"As God leads the way, you will make it!!!!!!! Keep Him in front of you at all times. You can't do this on your own, but we know who can get you through this. "Lord, it is nothing for You to help, whether with many or with those who have no power, help us, O Lord our God, for we rest on You, and in Your name we go against this multitude. O Lord, You are our God; do not let man prevail against You." (2 Chr 14:11) King Asa gave this battle to Him. He didn't say, "Lord, don't let "me" fail. I love this verse because it tells of a story of one that knew he couldn't win a battle (King Asa) and acknowledged God to be in the fore front. If He is before ("be for") you, then who can be against you, how can you loose? So, during your adventure, make sure you are behind Him rather than your own program. He is sure to bless you! Let this be a time to glorify Him!"
A great encouragement for me and something to keep in mind at all times while I train.
Training today - Lost 3.5 pounds yesterday. May be all water - but that's okay - I'll take it!
Training was a bust today. I learned a very important lesson - Make sure that I don't have any appointments in the morning. I had an appointment at 9:00 which was made before I decided to do this training. I thought I could make it work but then the day got away from me. I was letting it stress me to the max and decided that I could walk the dog tonight when I get home from Bible Study but that's not safe. So I didn't get my exercise in today. I have to remeber that it's not all or nothing. Let this be a lesson to me for the future. Tomorrow it's pool time and a new day.

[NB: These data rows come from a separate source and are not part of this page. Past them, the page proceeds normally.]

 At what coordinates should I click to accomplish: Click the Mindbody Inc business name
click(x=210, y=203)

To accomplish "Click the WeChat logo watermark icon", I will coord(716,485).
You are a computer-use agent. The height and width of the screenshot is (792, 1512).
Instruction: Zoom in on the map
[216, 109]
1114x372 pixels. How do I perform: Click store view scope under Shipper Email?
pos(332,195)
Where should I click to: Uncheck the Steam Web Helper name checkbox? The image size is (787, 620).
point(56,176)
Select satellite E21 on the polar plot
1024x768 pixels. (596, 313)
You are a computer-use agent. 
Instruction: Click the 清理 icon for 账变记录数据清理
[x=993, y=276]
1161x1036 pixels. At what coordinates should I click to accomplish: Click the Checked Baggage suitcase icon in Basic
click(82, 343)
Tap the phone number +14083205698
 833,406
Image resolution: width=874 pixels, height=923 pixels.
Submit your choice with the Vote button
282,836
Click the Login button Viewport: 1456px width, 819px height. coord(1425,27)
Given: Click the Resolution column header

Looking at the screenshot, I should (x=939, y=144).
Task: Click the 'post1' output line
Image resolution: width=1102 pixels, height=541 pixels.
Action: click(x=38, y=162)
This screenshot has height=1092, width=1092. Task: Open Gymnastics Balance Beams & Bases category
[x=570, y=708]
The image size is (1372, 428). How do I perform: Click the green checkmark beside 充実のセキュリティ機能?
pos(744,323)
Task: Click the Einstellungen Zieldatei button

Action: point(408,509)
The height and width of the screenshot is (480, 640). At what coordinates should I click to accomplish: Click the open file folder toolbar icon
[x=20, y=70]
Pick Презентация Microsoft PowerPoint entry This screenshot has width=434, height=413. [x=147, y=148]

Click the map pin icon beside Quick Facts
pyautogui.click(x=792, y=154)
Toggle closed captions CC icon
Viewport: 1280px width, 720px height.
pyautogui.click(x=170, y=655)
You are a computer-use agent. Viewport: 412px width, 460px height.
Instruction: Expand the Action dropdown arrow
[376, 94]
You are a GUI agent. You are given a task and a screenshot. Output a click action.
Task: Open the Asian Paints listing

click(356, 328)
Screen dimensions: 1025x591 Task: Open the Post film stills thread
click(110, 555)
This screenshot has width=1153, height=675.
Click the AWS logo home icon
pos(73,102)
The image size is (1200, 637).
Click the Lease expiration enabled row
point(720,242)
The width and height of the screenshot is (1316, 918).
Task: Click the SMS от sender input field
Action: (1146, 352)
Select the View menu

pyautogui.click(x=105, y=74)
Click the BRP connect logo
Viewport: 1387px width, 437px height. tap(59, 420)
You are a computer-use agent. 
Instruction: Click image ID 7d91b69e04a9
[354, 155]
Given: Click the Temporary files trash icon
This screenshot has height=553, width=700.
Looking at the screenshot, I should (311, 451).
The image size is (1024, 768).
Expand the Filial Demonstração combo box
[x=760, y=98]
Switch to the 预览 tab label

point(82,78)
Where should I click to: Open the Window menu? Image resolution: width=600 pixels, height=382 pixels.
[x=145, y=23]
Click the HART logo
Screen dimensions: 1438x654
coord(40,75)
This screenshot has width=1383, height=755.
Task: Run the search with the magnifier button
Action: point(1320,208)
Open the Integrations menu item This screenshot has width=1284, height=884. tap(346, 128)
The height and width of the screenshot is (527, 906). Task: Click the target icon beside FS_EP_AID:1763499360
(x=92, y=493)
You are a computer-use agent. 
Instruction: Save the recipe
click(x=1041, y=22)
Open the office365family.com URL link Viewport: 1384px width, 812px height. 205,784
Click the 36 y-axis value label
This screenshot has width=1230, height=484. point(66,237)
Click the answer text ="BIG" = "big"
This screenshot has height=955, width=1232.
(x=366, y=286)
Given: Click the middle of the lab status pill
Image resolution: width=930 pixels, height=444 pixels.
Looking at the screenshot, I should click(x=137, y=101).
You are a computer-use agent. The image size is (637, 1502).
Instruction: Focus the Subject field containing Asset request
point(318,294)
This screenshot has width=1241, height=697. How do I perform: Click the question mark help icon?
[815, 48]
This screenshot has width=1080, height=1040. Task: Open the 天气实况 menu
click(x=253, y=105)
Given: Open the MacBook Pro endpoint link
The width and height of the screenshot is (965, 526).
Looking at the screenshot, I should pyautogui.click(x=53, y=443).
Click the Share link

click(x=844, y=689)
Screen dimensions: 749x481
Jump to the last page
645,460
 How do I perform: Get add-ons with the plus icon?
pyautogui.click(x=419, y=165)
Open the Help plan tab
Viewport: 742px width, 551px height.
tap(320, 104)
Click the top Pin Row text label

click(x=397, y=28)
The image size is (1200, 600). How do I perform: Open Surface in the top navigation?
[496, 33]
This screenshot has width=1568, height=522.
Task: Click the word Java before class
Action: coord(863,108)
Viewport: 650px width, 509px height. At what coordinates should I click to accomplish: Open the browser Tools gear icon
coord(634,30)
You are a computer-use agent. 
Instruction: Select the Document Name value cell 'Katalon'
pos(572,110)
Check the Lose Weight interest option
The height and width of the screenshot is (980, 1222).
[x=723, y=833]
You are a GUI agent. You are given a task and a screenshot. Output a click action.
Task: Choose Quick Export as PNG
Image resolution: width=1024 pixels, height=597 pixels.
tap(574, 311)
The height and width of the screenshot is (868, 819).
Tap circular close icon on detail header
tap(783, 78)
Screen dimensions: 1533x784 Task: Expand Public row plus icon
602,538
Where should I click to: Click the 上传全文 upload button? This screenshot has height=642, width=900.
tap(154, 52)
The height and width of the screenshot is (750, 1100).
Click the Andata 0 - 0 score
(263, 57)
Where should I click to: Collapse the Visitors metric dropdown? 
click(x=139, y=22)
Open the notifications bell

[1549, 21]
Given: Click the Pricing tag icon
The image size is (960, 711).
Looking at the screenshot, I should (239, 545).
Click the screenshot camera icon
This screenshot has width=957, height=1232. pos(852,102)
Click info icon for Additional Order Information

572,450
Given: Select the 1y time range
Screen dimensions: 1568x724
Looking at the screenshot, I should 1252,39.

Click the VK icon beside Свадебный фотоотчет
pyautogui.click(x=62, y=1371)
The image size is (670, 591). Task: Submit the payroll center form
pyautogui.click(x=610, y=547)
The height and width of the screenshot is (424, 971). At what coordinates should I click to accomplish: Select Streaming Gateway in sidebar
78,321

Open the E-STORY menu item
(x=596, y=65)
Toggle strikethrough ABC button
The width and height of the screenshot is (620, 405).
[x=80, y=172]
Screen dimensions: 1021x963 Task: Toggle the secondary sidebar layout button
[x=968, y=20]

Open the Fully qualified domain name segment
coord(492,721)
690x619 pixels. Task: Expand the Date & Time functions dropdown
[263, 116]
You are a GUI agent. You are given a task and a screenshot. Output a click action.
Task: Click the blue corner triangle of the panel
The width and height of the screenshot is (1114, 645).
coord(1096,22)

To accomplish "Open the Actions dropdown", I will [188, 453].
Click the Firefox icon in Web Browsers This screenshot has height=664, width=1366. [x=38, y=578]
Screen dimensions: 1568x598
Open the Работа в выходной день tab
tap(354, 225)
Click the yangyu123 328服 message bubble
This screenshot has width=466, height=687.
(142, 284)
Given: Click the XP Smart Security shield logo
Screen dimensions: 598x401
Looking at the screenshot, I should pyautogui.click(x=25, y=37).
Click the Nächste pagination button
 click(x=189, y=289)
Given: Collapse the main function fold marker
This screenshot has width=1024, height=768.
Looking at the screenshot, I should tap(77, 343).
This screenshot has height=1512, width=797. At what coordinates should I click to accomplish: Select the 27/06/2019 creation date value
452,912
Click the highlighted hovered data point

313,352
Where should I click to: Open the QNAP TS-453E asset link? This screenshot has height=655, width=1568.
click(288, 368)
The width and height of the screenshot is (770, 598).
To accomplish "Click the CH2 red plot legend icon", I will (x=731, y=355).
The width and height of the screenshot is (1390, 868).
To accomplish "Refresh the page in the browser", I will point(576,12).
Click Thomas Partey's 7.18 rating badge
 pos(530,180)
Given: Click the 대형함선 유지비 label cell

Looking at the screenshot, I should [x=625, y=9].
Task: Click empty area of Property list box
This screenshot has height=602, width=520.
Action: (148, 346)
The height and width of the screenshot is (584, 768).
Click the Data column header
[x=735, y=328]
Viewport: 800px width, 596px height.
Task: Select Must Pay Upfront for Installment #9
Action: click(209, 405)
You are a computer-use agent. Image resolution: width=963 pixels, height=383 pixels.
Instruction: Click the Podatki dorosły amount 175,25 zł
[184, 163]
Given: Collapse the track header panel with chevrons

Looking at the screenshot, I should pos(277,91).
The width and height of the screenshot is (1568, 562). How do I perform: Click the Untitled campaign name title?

The Journey - Installment Four
After I hung up the phone from speaking with my husband, I was again feeling physically sick about the whole mess I seemed to be in. At that point, I resigned myself to the fact that I would probably be doing the ride. It wasn’t until much later that I realized how ashamed I needed to be for my devious actions, which by the way, the Lord subverted, through my husband Bob, for His purposes. Having agreed to be part of the ride, I said out loud to the Lord, “Okay, I’ll do the ride, but you’ll have to provide the $200 and a bike.” I then called the bike ride office in Colorado Springs, Colorado, and spoke with Joe Silveria, the bike ride manager. I asked him how much time I had until I had to send the money so that I wouldn’t lose my place on the team. He didn’t know for sure and left the line to ask someone. No one seemed to know the answer to that question, but since the northern California ride was not being held for such a long time, he said that I would have some time to raise the money. I told him that I was not worried about raising the $3000 donations because I had calculated that if 150 people sent $20 each, then the total could be met. I felt that this was a reasonable solution to raising the donations. The two hundred dollars was a different matter because I didn’t feel that I could ask people for help with that part of raising the finances. Joe told me that if I couldn’t raise the two hundred dollars that I could call back in a couple of weeks and possible he could find a sponsor for me. I was thrilled that someone might be so generous as to donate that money on my behalf. After the phone conversation with Joe, and upon reflection, I felt that if it were really the Lord who was requiring me to complete this ride, then the money should come from around my sphere of influence. I was still not certain in my own mind that all that was happening was part of God’s plan. If God would have sent me a letter telling me all of this and signed it “God”, perhaps I would have believed it, but then, maybe not. I just felt that I needed more confirmation. Like Joshua, who in Judges 6:36-40 felt he needed further confirmation that God was going to be with him, I too felt that I needed an “in your face” proof of God’s intentions regarding this bike ride.
I began to tell others about the ride and was astounded at the response. Everyone was so supportive and told me that they would donate toward the cause. After about two weeks of spreading the news, I began to question the Lord because I was telling so many people about the ride and yet I still did not have the two hundred dollars or a bicycle. I told Him that I was going to be really embarrassed when I had to inform everyone that I was not going to be able to participate in the ride. I actually began whining and complaining about it to God. Unfortunately, this whining and complaining continued throughout the next year and a half. I had studied the books of Moses in Bible Study Fellowship (BSF) a number of years before and had learned in this study that God is Holy, He expects obedience, and He hates whining, grumbling and complaining. Yet here I was, doing just that! I am constantly amazed when I reflect about this entire journey, that God was so patient and merciful. I have often thought how great our God is and if I had been God, I would have at the very least, smacked me along side of the head to get my attention. How patient though, is our God.
What a great Scripture from Morena... Enjoying reading your journey, and remembering some of those things your journey as you shared with us at the time.